It is thanks to the Rosetta probe that scientists were able to gain insights into cometary water. The findings were unexpected, and some scientists may have been disappointed: it turned out that the water vapor above this celestial body is strikingly different from terrestrial water. The difference lies in the frequency of heavy hydrogen—deuterium—atoms found in water molecules. It is termed "heavy" because a regular hydrogen atom has only one proton and one electron, while deuterium has an additional neutron.

It became clear that heavy water vapor almost completely envelops the Churyumov-Gerasimenko comet, which is not characteristic of Earth's environment: our water contains relatively little deuterium. From this, many concluded that Earth’s oceans are unlikely to have a cosmic origin.

However, a recent team of planetary scientists from the USA, Switzerland, and France revisited the results of these measurements. In an article for the journal Science Advances, the researchers expressed the opinion that the data itself is accurate, but does not reflect the actual state of water in the Churyumov-Gerasimenko comet: the surrounding material contains many dust particles that effectively hold onto molecules of heavy water.

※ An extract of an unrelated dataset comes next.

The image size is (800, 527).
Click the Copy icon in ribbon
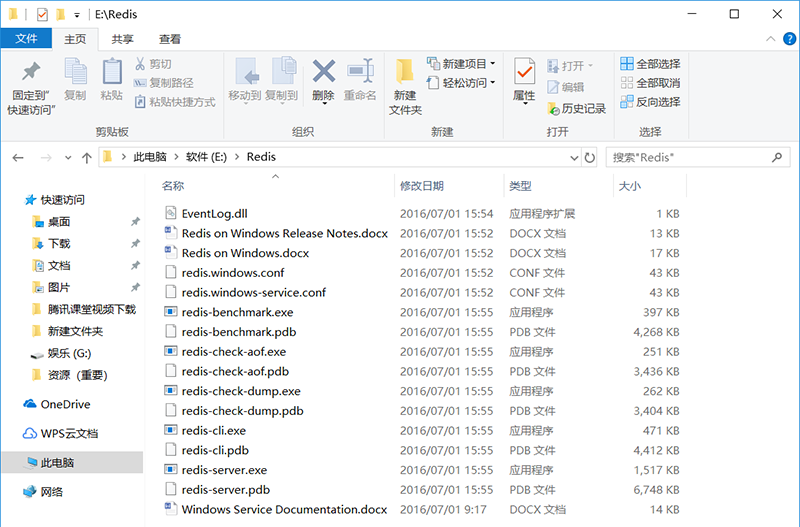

Thus, regular "light" water evaporates instantly, while its more "massive" counterpart remains. According to the researchers, this creates the impression that the comet's water is rich in deuterium. In reality, the ratio of heavy to regular hydrogen in its water is close to that of Earth. This is an important detail for understanding the role of comets in delivering water to Earth billions of years ago.

In this regard, it is particularly unfortunate that one extremely interesting and important operation within the Rosetta mission did not succeed: its lander, Philae, successfully landed on the surface of the Churyumov-Gerasimenko comet in 2014 and attempted to drill into it, but apparently it did not succeed: it remains unclear whether any of the collected samples made it into the prepared cells.